In
the company of elephants, I found a deep and enriching experience and it
happened at a waterhole in Talamati bush camp, one of the intimate bush camps
tucked away in a corner of the park near Satara.
Talamati
has 15 self-contained thatch bungalows where guests are given the opportunity
to immerse themselves in the bush veld away from the buzz of the modern world
of electronic devices yet still enjoying the convenience of comfortable
accommodation with all basic services.
The
camp has two hides one overlooking a waterhole and the other positioned to
afford a view of the surrounding veld. By day a constant stream of animals frequents
the waterhole on a natural rotation. Groups of elephants can be followed by a
small herd of buffalo and then a group of feisty zebra, the procession of
animals is constant throughout the day but at night, as the sun quickly turns
the African sky a crimson red silhouetting the Mopani trees, is when the magic really
begins.

Exercise 1:
Rewrite the paragraph of the Talamati bush camp text that begins "The camp has two hides" more briefly, keeping its main facts.
Exercise 2:
Continue the Talamati bush camp text from the point where it stops.

Given information:
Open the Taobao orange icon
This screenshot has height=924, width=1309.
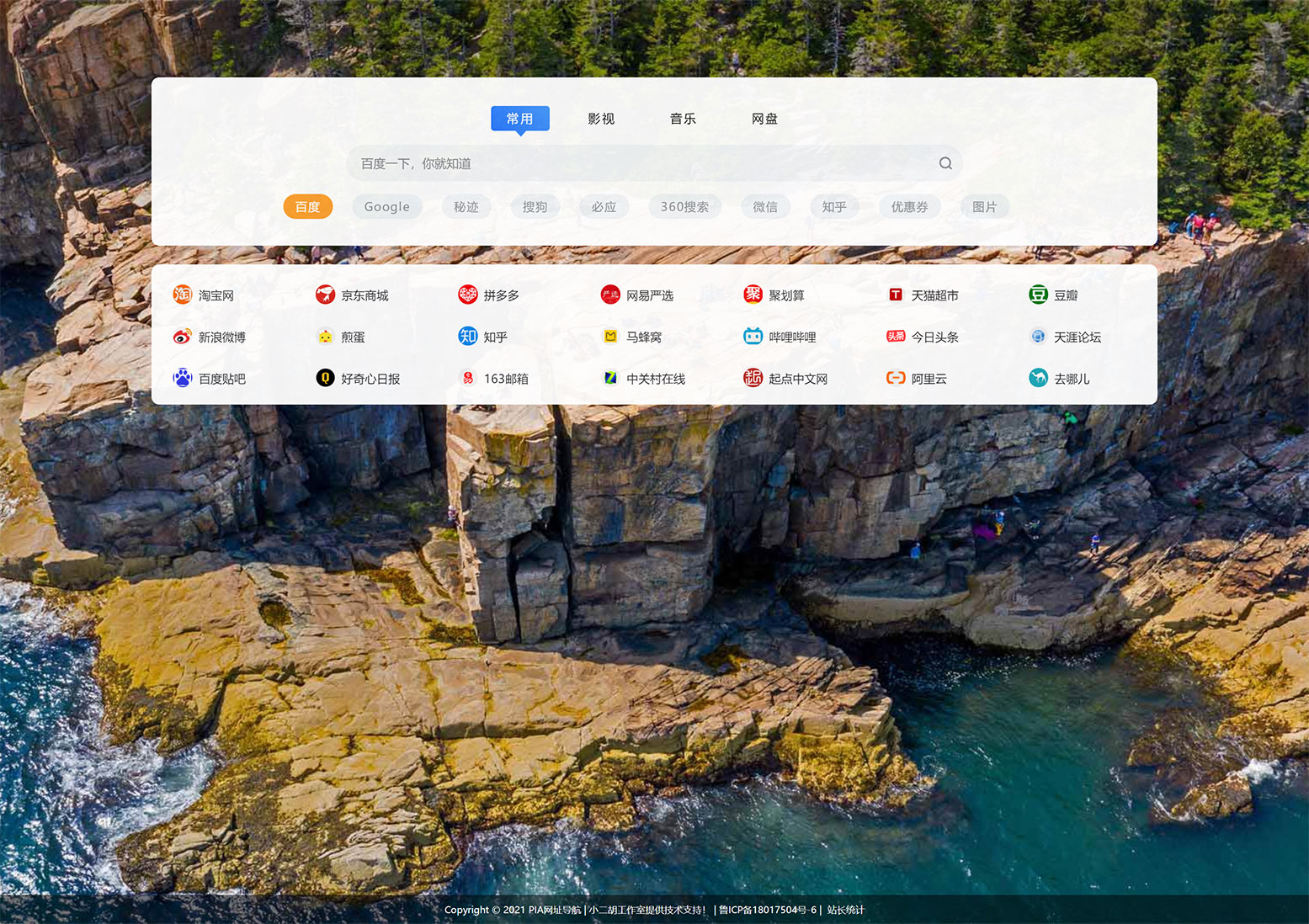183,295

Exercise result 1:
The camp has two hides: one overlooks a waterhole, and the other looks out over the surrounding veld. All day, animals come to the waterhole in a steady natural rotation, for example elephants, then a small herd of buffalo, then zebra. The real magic starts at night, as the setting sun turns the sky crimson red behind the Mopani trees.

Exercise result 2:
Wait
patiently as the gloom folds into darkness and suddenly without a sound and
emerging from the shadows into the ambient light in single file a small family
of elephants moves toward the water. They are like ghost ships in the night as
they quietly drift forward lowering their trunks into the water. From another direction a new family emerge
from the shadows and one can detect a soundless language here as they mingle
and move in and out of the light some of them brushing by each other, the
sounds of water splashing from their trunks the only sound as they quench their
thirst against the heat of the day. Even more families now arrive at the
waterhole appearing soundlessly out of the shadows of the bush, some sounds now
as the herds acknowledge each other or jostle for dominance at the water
source, the larger adults dominating the water reservoir with their trunks
dangling over the edge as they siphon water into their mighty bodies. Then some
of the small family groups that had earlier arrived, their thirst now
satisfied, start to gather in a huddle, they separate and form a line single
file in the order in which they arrived. The matriarch at the front with the
younger bulls and calves in the middle and then the massive giant bull at the
rear. As soundlessly as they arrived, they now depart they are so close as they
pass by, We can almost touch them but soon they are enclosed behind the curtain
of the dark bush. All the families that had arrived at the waterhole that night
all gathered in the same way and then quietly left the way they had arrived. The
language of elephants is not fully understood by humans, elephants can
communicate sub sonically over great distances and it is known that they also
communicate by touch but that night at the waterhole in the silence of the
African bush we sensed their language rather than heard it.